CD2-Associated protein
CD2AP anchors CD2 receptors of T-lymphocytes to the cytoskeleton. It is also expressed in the podocyte. It has been shown in murine studies that CD2AP and nephrin interact directly, suggesting an important role of this protein in the anchoring of nephrin to the slit diaphragm or into the signalling pathways [23]. No mutations of the CD2AP gene to date have been reported to be associated with SRNS.

HLA associations with SRNS
Several studies have failed to demonstrate any significant association of SRNS with class II antigens [24,25,26,27]. Other studies from Europe and the United States have shown an association of HLA-DR7 with the frequency of relapses in steroid sensitive NS [28,29,30,31,26]. Bakr et al [32] studied 20 Egyptian children with frequent relapses/steroid-dependant NS and 14 children with SRNS. The DRBI * 07011 allele frequency was significantly higher among patients than the 121 unrelated healthy controls (64.3% vs. 16.5%, Pc <0.001).
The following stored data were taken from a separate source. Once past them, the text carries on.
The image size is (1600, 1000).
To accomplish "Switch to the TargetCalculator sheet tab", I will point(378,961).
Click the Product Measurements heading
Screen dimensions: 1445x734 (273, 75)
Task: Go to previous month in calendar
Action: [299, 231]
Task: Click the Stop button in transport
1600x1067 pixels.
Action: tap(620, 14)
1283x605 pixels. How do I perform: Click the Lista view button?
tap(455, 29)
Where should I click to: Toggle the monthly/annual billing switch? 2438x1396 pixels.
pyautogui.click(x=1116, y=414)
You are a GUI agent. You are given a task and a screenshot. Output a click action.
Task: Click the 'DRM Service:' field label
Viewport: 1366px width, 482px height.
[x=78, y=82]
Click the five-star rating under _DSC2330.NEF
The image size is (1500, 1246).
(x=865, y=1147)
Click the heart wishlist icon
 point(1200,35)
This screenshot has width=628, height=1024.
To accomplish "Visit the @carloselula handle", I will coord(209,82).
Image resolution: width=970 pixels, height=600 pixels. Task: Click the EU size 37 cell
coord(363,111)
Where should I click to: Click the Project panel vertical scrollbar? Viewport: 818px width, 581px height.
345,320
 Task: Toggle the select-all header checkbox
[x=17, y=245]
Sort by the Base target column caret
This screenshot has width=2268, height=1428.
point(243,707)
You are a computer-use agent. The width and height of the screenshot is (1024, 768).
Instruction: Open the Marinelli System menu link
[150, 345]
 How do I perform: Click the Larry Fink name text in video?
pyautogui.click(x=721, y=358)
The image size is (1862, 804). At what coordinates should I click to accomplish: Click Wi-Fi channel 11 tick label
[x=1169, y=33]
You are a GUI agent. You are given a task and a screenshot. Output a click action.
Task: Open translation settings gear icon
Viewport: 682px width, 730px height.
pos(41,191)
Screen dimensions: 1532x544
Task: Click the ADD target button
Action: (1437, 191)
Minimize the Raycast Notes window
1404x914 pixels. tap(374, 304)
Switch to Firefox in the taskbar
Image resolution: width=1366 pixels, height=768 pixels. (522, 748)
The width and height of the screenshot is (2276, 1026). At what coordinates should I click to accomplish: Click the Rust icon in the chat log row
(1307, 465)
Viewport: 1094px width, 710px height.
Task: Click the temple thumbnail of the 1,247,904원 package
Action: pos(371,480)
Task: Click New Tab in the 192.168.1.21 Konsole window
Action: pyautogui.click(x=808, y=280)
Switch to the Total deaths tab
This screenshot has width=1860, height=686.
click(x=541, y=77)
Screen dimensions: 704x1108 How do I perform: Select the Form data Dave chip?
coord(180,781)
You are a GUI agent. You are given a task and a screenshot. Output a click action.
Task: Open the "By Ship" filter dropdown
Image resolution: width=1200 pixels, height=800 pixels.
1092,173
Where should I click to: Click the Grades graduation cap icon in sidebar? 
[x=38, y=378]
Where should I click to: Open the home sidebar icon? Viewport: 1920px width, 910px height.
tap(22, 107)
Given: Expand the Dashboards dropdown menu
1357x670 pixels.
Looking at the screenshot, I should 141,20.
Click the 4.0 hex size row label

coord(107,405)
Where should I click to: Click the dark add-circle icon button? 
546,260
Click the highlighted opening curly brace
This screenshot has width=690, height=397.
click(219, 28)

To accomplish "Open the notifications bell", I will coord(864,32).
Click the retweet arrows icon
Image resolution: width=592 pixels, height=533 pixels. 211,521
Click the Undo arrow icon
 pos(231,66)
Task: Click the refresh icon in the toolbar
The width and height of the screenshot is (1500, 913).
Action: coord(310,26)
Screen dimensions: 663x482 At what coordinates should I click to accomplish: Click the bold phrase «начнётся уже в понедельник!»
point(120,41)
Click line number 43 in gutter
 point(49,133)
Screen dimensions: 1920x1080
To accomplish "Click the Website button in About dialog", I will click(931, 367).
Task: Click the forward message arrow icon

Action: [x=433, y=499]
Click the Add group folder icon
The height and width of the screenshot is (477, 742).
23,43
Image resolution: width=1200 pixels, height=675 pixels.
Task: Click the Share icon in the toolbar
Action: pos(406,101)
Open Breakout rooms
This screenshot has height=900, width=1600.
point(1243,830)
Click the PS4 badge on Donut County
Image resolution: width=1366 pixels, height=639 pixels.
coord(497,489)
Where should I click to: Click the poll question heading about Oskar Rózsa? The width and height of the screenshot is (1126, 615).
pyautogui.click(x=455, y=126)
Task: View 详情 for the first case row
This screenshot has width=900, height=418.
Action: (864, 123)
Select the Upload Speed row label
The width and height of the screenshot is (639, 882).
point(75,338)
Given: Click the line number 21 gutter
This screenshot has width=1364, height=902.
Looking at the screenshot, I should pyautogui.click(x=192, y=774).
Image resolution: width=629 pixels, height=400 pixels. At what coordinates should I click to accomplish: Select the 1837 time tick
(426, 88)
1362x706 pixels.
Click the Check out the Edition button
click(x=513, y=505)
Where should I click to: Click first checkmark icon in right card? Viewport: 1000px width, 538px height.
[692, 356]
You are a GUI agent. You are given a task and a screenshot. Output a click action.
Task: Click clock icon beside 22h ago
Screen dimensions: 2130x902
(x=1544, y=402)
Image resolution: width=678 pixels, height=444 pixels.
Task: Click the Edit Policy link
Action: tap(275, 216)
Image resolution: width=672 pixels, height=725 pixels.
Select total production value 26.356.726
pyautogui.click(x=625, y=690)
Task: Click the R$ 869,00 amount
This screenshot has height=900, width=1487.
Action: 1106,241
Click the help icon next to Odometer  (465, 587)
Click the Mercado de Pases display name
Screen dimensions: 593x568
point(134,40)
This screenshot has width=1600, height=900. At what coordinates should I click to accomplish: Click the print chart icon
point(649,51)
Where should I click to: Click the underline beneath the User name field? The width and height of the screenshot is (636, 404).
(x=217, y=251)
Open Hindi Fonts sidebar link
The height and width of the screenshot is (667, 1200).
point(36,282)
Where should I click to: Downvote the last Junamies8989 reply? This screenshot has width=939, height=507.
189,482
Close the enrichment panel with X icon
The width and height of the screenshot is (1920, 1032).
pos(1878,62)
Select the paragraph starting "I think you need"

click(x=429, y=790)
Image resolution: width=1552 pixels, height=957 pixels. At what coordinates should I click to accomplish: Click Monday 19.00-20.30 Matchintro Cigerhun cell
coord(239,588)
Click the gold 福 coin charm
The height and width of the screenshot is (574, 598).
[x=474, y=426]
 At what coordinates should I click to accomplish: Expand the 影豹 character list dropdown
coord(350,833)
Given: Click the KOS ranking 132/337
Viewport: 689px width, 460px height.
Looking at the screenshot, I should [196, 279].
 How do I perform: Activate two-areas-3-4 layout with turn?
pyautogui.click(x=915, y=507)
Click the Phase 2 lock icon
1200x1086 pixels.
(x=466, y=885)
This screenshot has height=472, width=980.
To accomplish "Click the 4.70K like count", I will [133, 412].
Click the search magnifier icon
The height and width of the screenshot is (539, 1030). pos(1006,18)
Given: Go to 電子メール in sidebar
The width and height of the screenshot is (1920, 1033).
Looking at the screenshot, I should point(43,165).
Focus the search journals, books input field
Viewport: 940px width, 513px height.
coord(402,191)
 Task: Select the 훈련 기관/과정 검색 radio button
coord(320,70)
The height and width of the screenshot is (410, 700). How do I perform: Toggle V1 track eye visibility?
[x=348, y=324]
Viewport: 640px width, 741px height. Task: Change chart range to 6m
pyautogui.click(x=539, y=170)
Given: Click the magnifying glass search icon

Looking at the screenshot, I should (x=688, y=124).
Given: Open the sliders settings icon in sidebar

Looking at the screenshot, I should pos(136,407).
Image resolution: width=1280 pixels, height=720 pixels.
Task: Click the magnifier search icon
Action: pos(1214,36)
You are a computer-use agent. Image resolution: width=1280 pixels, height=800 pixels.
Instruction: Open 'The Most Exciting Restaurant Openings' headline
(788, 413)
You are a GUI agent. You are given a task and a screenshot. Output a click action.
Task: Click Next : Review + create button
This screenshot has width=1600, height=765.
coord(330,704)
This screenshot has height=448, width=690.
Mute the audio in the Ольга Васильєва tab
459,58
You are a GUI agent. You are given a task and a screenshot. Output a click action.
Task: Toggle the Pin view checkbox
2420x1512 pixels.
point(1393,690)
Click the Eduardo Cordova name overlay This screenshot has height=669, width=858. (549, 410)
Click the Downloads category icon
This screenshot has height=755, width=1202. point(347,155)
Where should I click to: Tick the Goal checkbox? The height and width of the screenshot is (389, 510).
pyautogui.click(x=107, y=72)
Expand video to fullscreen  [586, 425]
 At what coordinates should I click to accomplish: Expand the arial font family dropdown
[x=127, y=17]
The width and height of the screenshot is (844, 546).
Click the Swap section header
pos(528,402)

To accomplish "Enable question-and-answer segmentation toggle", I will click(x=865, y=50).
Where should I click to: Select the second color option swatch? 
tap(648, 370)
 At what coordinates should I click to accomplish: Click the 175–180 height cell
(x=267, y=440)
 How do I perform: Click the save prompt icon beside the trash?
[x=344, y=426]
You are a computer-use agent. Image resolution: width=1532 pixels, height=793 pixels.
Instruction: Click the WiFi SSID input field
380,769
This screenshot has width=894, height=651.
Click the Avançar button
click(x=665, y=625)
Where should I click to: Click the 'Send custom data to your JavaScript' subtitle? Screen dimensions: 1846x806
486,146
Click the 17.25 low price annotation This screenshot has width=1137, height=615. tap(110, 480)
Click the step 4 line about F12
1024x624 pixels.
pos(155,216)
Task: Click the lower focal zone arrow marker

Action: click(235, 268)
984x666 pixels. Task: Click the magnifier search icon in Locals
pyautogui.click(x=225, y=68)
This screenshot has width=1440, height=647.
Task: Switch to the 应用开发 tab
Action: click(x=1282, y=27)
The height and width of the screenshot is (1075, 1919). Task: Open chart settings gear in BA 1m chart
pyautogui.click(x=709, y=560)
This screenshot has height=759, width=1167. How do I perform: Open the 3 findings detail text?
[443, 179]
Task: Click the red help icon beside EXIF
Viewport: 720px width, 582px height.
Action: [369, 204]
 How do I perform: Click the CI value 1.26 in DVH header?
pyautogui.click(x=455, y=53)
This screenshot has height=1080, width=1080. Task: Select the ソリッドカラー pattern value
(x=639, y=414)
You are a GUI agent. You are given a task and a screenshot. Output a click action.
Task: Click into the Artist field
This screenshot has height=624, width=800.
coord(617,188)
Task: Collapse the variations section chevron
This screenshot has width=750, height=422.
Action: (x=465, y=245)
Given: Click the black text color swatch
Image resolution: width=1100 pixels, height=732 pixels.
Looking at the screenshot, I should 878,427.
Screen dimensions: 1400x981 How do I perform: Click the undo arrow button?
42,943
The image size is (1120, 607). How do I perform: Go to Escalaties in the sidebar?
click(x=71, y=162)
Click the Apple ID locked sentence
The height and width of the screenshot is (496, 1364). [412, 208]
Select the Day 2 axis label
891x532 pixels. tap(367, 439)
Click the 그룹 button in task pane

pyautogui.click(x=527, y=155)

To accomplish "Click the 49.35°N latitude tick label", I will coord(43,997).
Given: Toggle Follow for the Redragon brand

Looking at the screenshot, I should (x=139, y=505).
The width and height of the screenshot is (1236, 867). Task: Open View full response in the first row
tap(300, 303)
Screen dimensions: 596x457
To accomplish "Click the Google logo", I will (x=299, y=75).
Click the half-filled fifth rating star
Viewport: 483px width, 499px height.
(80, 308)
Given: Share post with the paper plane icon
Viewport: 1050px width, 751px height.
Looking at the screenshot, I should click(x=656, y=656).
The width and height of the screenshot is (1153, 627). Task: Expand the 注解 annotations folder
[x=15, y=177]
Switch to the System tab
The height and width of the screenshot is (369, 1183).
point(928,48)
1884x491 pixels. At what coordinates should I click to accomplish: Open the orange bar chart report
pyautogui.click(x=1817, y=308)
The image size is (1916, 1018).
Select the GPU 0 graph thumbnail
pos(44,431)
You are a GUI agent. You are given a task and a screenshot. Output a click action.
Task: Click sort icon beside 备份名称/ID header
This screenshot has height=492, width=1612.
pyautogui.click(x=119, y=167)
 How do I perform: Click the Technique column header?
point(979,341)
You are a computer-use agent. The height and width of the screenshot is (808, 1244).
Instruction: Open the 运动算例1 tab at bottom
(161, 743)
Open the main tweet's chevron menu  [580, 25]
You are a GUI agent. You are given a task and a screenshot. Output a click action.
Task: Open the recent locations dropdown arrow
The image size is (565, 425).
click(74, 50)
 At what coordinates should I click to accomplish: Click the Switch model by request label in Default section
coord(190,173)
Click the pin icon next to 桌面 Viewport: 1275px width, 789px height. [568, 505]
The aetiological fraction was high at 0.57 (RR=9.6, Cl 2.9-31.7).

Clinical Presentation

The majority of patients present between 2-7 years of age. There is a preponderance of males with a ratio of males: females of 2:1. The disease is characterized by the sudden onset of oedema. Anasarca may develop with ascites, pleural and pericardial effusions. Blood pressure is usually normal but is sometimes elevated. Abdominal pain is occasionally due to complications such as peritonitis, thrombosis, or rarely pancreatitis. Sometimes the rapid development of ascites with concomitant hypovolemia leads to abdominal pain and malaise. In some patients, oedema is minimal and the nephrotic state is only discovered during routine urine analysis. Macroscopic hematuria may occur in a few cases. SRNS may also present with an infection or thrombotic complication.